▶ **What you need to do**: Print out every line of the material exactly. Include no pictures.

* * * * * * * * *

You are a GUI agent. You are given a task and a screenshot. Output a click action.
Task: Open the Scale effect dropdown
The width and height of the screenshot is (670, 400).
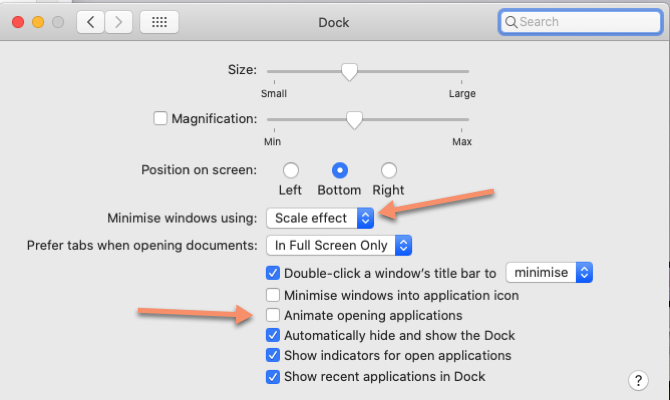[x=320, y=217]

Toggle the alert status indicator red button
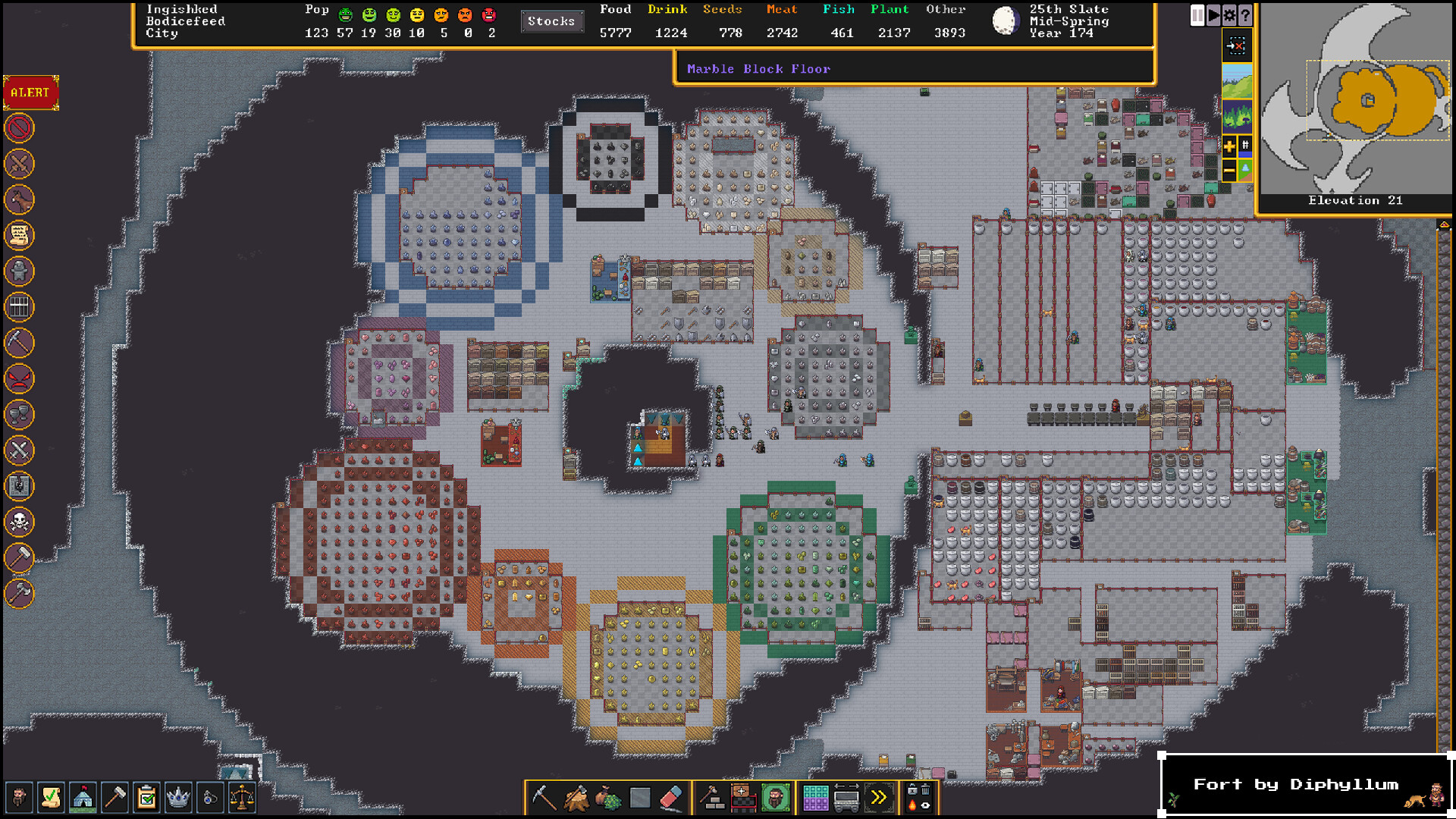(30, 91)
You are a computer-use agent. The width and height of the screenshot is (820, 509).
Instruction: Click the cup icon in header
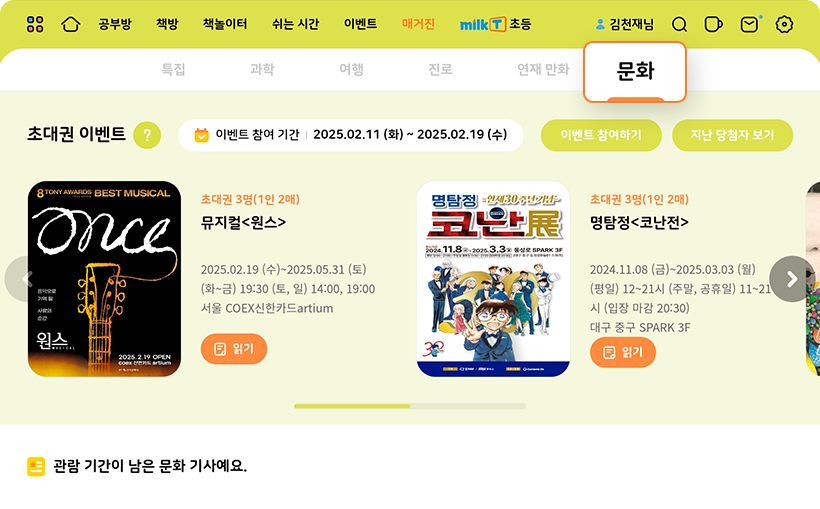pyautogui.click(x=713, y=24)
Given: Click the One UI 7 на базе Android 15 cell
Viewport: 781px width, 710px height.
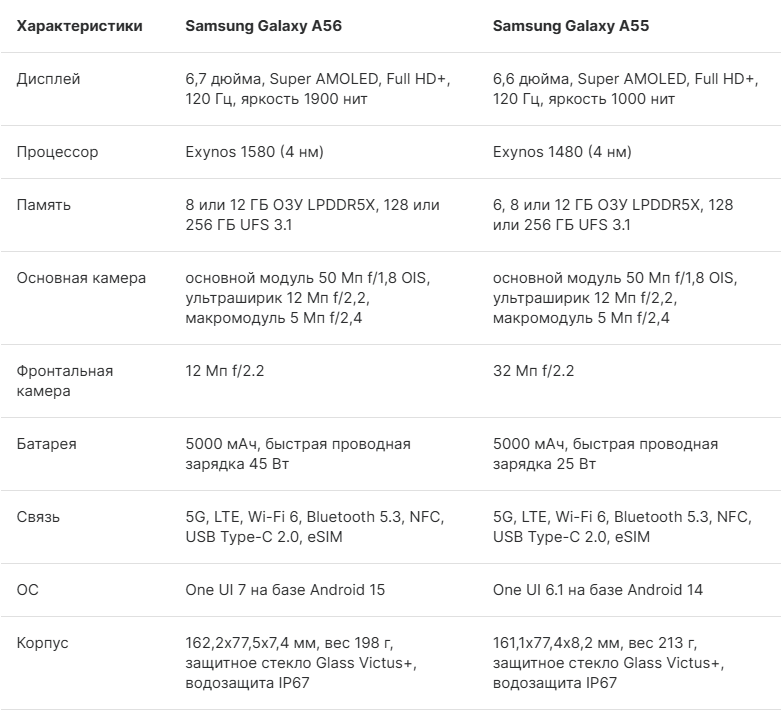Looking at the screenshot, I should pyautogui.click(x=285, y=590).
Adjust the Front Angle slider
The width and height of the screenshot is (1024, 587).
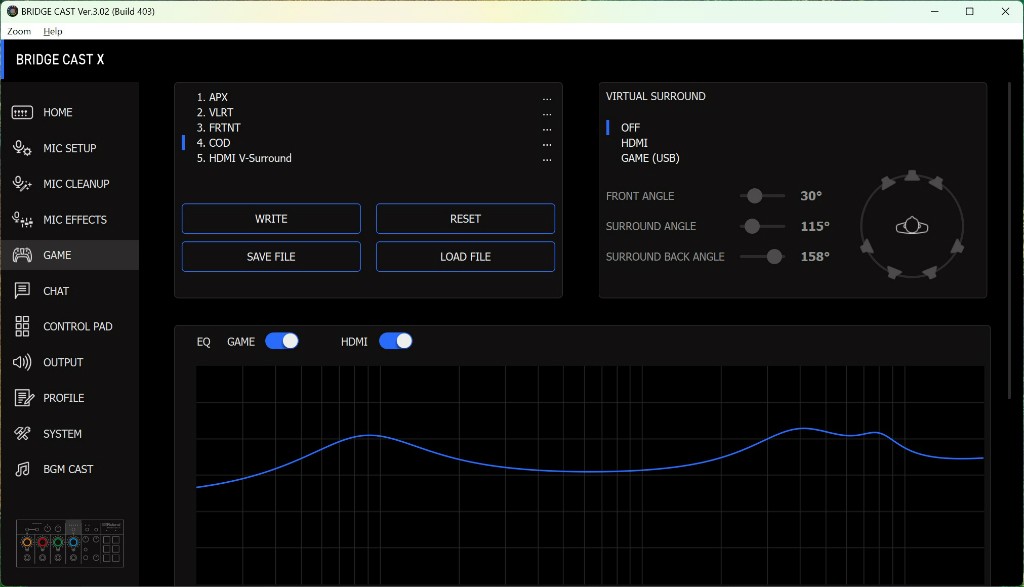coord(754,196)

* * * * * * * * *

▶ **Answer**:
You are a GUI agent. You are given a task and a screenshot. Output a click action.
Task: Open the Scale effect dropdown
The width and height of the screenshot is (670, 400).
[x=320, y=217]

Toggle the alert status indicator red button
(30, 91)
You are a computer-use agent. The width and height of the screenshot is (820, 509).
Instruction: Click the cup icon in header
pyautogui.click(x=713, y=24)
Given: Click the One UI 7 на базе Android 15 cell
Viewport: 781px width, 710px height.
Looking at the screenshot, I should pyautogui.click(x=285, y=590).
Adjust the Front Angle slider
The width and height of the screenshot is (1024, 587).
coord(754,196)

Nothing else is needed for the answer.